Мальберг совместил оба негатива и взглянул на свет, который шел через купол собора. Действительно, замысловатый узор полотна полностью совпадал с узором вырезанного кусочка. Обожженный, несомненно, все продумал.
— Ну что? — спросил он.
— Что? — переспросил Мальберг, хотя прекрасно знал, о чем тот спрашивает его.
— Вас это интересует? Сто тысяч долларов крупными купюрами! — Он поочередно щелкнул пальцами обеих рук.
— Да-а, — протянул Лукас. — В принципе…
В этой странной ситуации он чувствовал себя беспомощным. К тому же у него не было никаких идей, которые помогли бы ему не потерять Обожженного из поля зрения.
— Скажем, через неделю?
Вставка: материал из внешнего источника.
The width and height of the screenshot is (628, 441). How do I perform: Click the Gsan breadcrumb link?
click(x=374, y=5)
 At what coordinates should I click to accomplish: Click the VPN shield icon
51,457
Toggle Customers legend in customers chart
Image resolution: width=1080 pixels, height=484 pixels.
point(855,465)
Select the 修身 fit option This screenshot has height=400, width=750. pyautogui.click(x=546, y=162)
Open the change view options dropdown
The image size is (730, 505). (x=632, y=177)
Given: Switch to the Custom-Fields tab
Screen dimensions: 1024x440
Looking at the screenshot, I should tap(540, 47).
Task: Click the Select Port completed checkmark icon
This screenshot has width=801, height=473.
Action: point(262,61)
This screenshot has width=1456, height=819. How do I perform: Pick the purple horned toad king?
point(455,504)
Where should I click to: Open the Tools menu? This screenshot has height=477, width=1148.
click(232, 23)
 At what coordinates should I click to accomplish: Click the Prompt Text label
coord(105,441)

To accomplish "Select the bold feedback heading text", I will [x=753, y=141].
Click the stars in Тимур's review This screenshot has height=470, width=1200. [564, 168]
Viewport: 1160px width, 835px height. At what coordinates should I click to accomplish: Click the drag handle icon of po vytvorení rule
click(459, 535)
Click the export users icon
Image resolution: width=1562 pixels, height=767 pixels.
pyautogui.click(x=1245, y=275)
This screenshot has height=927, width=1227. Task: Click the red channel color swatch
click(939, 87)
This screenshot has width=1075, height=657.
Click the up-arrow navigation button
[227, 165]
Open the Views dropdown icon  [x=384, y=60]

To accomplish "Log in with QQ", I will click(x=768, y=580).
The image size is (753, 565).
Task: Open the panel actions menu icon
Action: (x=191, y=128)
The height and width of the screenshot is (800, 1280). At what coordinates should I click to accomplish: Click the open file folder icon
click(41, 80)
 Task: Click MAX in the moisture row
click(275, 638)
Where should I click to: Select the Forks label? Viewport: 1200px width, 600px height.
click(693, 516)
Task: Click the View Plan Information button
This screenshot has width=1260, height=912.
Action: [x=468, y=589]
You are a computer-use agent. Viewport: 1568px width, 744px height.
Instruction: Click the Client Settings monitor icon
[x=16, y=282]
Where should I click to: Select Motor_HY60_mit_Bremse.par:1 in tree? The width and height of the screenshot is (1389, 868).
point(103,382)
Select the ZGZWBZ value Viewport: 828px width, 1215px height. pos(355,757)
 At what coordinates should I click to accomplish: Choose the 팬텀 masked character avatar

На том же месте в тот же час.
— Согласен.
Глава 39
Когда прокурор Ахилл Мезомед вошел в то утро в свое бюро во Дворце юстиции, секретарша, смущенно посмотревшая на него из-за ширмы, сообщила:
— О вас спрашивал Буркьелло. Похоже, он сердит. Вы должны немедленно зайти к нему!
Мезомед поставил кейс на письменный стол и отправился в кабинет старшего прокурора. Его уже ждали.
Джордано Буркьелло, полный седой юрист, считался главным борцом с мафией. Он возглавлял прокуратуру Рима и руководил дюжиной молодых прокуроров, среди которых был и Ахилл Мезомед.
— Доктор Мезомед, — начал он, делая ударение на слове «доктор», как будто издевался над собеседником. Сам он так и не получил академической степени. — Доктор Мезомед, я решил пригласить вас, как только до меня дошли слухи, что вы по своей инициативе возобновили расследование закрытого дела.
— Это правда, господин старший прокурор. Я не думаю, что это неприемлемо или противозаконно.
Буркьелло снял очки в черной оправе и швырнул их на стол, который по своим размерам мог соперничать с теннисным. Потом он скрестил руки на животе и сказал:
— По законам этой страны у прокуроров, в отличие от судей, нет такой привилегии, как деловая и личная независимость. Кроме того, вы обязаны соблюдать субординацию. Только тот, кто возглавляет прокуратуру, а это, к слову, я, имеет право на подобное решение. Я, к сожалению, не припоминаю, чтобы давал вам указание заново возбудить дело о смерти Марлены Аммер.
— Не буду спорить, господин старший прокурор, — покорно ответил Мезомед. — Но, если позволите заметить, я не возбудил заново дело. Я просто занимался просмотром материалов с обучающей целью и при этом натолкнулся на ряд странностей и нестыковок, которые вызвали у меня подозрение…
— Значит, вы сомневаетесь в серьезности моей работы? — прервал Буркьело речь молодого прокурора.
— Нисколько!
— Но я остановил следствие, и на документах стоит моя подпись! Женщина захлебнулась в ванне. На этом дело закрыто. Вы говорили о каких-то странностях?
— Ну да, — подтвердил Мезомед. — Вот хотя бы результаты вскрытия. С вашего позволения, вскрытие проведено очень небрежно.
— Квалификация доктора Вебера не подлежит сомнению!
— Я этого и не утверждал! Но даже высокая квалификация не гарантирует, что у человека был хороший день. Мне кажется, что этот документ появился вообще без вскрытия. В нем описаны только этапы, из которых нельзя сделать никаких выводов. А самая необычная улика вообще осталась без внимания.
— Что вы имеете в виду, доктор Мезомед?